Since Facebook ostensibly offers protections for all races and genders, the company views white men as their own protected class. That’s not a group of people that has ever faced systemic targeted oppression but sure. I get that designating these categories lays the groundwork to be able to take action against hate speech when it occurs. If that theoretically offers unnecessary protections to white men by default, fine.

But the protections aren’t theoretical. Facebook has been responding to reports of “hate speech” aimed at white men in a way the rest of us can only dream of. More and more women are finding themselves banned from the site–referred to as being sent to “Facebook Jail”–for expressing their anger at the harassment and other forms of oppression they experience at the hands of men–specifically, largely, straight cis white men. And theirs are the comments Facebook is taking issue with.
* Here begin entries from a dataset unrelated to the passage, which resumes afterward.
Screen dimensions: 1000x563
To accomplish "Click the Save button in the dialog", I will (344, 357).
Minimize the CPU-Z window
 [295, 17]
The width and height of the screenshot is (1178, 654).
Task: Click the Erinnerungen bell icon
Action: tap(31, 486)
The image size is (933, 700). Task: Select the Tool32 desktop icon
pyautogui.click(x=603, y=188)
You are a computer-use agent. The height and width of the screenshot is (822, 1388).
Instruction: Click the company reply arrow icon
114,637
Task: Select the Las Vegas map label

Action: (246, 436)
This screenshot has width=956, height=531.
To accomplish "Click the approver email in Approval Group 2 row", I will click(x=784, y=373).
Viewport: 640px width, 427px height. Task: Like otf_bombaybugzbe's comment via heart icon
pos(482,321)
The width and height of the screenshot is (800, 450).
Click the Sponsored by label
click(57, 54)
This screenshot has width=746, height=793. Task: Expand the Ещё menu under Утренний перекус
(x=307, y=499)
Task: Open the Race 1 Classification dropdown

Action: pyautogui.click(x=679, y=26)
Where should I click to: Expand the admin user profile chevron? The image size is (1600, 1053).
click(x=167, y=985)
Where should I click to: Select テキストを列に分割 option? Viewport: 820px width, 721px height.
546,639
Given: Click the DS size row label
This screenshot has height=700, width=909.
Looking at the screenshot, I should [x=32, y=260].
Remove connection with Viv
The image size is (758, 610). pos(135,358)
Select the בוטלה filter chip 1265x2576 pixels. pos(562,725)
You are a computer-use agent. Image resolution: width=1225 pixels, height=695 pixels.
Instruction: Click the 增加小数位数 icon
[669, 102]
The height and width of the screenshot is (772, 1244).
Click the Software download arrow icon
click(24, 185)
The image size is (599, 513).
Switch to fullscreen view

A lot of the statements women are being banned over are responses to the news–to the GOP tax plan, for example, or an attack on our reproductive rights, or maybe a story about yet another instance of celebrity sexual harassment. I have two friends who were banned recently–one for writing “Fuck men,”while  the other wrote, “I hate white men.” Both were in response to these types of stories–stories about groups of mostly white men oppressing women.

A lot of women are responding directly to their own harassment and finding themselves banned and/or their posts removed. They’re posting screenshot collages of rape and death threats they’ve received with captions and comments like “men are scum,” and getting banned for it. Female comedians, especially, seem to be taking the brunt of the punishment. (Or maybe they’re just more visible.)

Comedian Rae Sanni posted a Twitter thread detailing the banning of fellow comedian Marcia Belsky.

https://twitter.com/raesanni/status/935605251146645505

Here’s that original post:

Both women recount (with screenshots) the racial and misogynistic slurs being thrown at them–which they reported–that Facebook didn’t think violated their terms of service. Both themselves were banned instead.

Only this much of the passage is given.